Could you return every record below without changing a word?

### Extracted records

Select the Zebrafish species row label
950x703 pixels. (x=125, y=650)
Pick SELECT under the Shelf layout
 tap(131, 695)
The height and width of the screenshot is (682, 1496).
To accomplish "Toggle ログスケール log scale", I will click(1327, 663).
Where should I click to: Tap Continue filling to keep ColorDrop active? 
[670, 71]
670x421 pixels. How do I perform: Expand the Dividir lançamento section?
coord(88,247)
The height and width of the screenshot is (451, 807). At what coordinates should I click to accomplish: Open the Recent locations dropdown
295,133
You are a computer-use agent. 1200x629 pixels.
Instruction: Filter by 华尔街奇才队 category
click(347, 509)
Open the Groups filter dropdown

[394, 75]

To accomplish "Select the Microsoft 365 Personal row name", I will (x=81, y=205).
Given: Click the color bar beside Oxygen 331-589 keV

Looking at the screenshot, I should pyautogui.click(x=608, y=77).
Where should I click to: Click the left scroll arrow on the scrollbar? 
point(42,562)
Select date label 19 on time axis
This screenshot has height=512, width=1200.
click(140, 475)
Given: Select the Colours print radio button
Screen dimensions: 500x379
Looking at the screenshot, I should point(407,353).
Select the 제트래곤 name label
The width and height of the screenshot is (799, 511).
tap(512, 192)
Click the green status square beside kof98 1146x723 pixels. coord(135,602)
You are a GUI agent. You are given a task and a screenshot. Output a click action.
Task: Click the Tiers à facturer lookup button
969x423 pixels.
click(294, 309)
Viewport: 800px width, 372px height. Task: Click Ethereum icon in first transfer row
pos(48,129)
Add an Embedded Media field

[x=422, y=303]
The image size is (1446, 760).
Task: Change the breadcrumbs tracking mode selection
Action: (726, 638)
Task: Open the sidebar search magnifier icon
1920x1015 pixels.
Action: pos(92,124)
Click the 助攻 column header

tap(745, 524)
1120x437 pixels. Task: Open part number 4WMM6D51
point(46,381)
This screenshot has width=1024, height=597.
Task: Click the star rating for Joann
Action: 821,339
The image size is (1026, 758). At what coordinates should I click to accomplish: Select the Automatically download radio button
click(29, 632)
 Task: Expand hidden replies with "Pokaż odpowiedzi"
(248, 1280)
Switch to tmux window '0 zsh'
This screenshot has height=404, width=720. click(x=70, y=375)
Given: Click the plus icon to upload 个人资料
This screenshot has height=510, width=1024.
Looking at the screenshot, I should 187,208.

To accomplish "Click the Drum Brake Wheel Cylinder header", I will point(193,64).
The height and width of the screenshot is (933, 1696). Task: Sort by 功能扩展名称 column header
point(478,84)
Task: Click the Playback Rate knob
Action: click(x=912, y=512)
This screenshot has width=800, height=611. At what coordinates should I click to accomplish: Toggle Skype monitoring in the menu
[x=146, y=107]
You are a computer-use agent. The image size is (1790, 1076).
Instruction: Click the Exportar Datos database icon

######

Answer to the problem:
Select the Zebrafish species row label
950x703 pixels. (x=125, y=650)
Pick SELECT under the Shelf layout
 tap(131, 695)
The height and width of the screenshot is (682, 1496).
To accomplish "Toggle ログスケール log scale", I will click(1327, 663).
Where should I click to: Tap Continue filling to keep ColorDrop active? 
[670, 71]
670x421 pixels. How do I perform: Expand the Dividir lançamento section?
coord(88,247)
The height and width of the screenshot is (451, 807). At what coordinates should I click to accomplish: Open the Recent locations dropdown
295,133
You are a computer-use agent. 1200x629 pixels.
Instruction: Filter by 华尔街奇才队 category
click(347, 509)
Open the Groups filter dropdown

[394, 75]

To accomplish "Select the Microsoft 365 Personal row name", I will (x=81, y=205).
Given: Click the color bar beside Oxygen 331-589 keV

Looking at the screenshot, I should pyautogui.click(x=608, y=77).
Where should I click to: Click the left scroll arrow on the scrollbar? 
point(42,562)
Select date label 19 on time axis
This screenshot has height=512, width=1200.
click(140, 475)
Given: Select the Colours print radio button
Screen dimensions: 500x379
Looking at the screenshot, I should point(407,353).
Select the 제트래곤 name label
The width and height of the screenshot is (799, 511).
tap(512, 192)
Click the green status square beside kof98 1146x723 pixels. coord(135,602)
You are a GUI agent. You are given a task and a screenshot. Output a click action.
Task: Click the Tiers à facturer lookup button
969x423 pixels.
click(294, 309)
Viewport: 800px width, 372px height. Task: Click Ethereum icon in first transfer row
pos(48,129)
Add an Embedded Media field

[x=422, y=303]
The image size is (1446, 760).
Task: Change the breadcrumbs tracking mode selection
Action: (726, 638)
Task: Open the sidebar search magnifier icon
1920x1015 pixels.
Action: pos(92,124)
Click the 助攻 column header

tap(745, 524)
1120x437 pixels. Task: Open part number 4WMM6D51
point(46,381)
This screenshot has width=1024, height=597.
Task: Click the star rating for Joann
Action: 821,339
The image size is (1026, 758). At what coordinates should I click to accomplish: Select the Automatically download radio button
click(29, 632)
 Task: Expand hidden replies with "Pokaż odpowiedzi"
(248, 1280)
Switch to tmux window '0 zsh'
This screenshot has height=404, width=720. click(x=70, y=375)
Given: Click the plus icon to upload 个人资料
This screenshot has height=510, width=1024.
Looking at the screenshot, I should 187,208.

To accomplish "Click the Drum Brake Wheel Cylinder header", I will point(193,64).
The height and width of the screenshot is (933, 1696). Task: Sort by 功能扩展名称 column header
point(478,84)
Task: Click the Playback Rate knob
Action: click(x=912, y=512)
This screenshot has width=800, height=611. At what coordinates should I click to accomplish: Toggle Skype monitoring in the menu
[x=146, y=107]
You are a computer-use agent. The image size is (1790, 1076).
Instruction: Click the Exportar Datos database icon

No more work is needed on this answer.